Coffee shops are now allowed in B-2 zones in Brainerd.
However, roasting of coffee beans in the coffee shops in B-2 zones is not allowed.
The Brainerd City Council on Tuesday with a 5-2 vote adopted an ordinance allowing specialty shops that sell coffee, candy or ice cream in B-2 zones. Previously no such shops were allowed in the zones.
Voting for the ordinance were council members Lucy Nesheim, Anne Nelson Fisher, Bonnie Cumberland, Mary Koep and Bob Olson. Voting against were council members Kelly Bevans and Kevin Goedker.
A major sticking point for the council the past couple months has been whether to include language in the proposed ordinance that prohibited the roasting - not brewing - of coffee beans in shops in B-2 zones.
After several tries at an ordinance, including one that was vetoed by Mayor James Wallin, the council decided against allowing coffee bean roasting with a conditional use permit.
During the public hearing preceding the council's adoption of the ordinance, resident Marty Johnson said city regulations are keeping businesses out of Brainerd.
"I'm really wondering why we're having trouble with this," Johnson said. "We're sitting on 15.7 percent unemployment in Brainerd and denying business from coming in."
In voting against the ordinance, Goedker said he agreed with Johnson. He preferred an ordinance that allowed the council to decide on a case-by-case basis whether to issue a conditional use permit to allow coffee bean roasting on site.
"The message we're sending out to the business community is, 'Yes, we like business but we don't necessarily know if we want it in Brainerd.'"
Cumberland supported the ordinance because she said it protected the neighborhoods abutting B-2 zones.

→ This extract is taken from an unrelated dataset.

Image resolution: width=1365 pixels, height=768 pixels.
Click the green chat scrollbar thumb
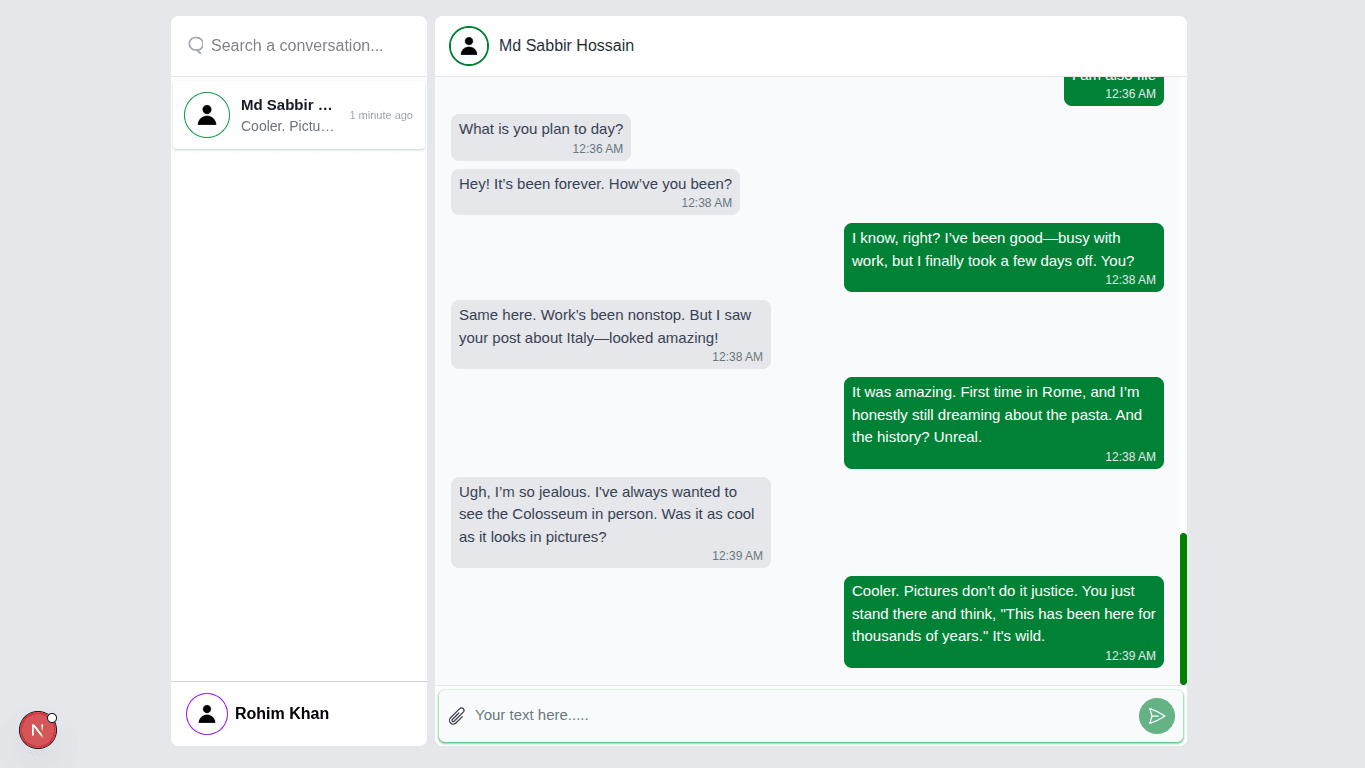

Fisher pointed out the ordinance was not created for one specific site but for all B-2 zones in Brainerd. She supported the ordinance because of information from staff and through her own research that showed other municipalities that have dealt with complaints over odors and other effects from coffee bean roasting.
"It's up to us to avoid allowing nuisances to begin rather than dealing with them in hindsight later on," Fisher said.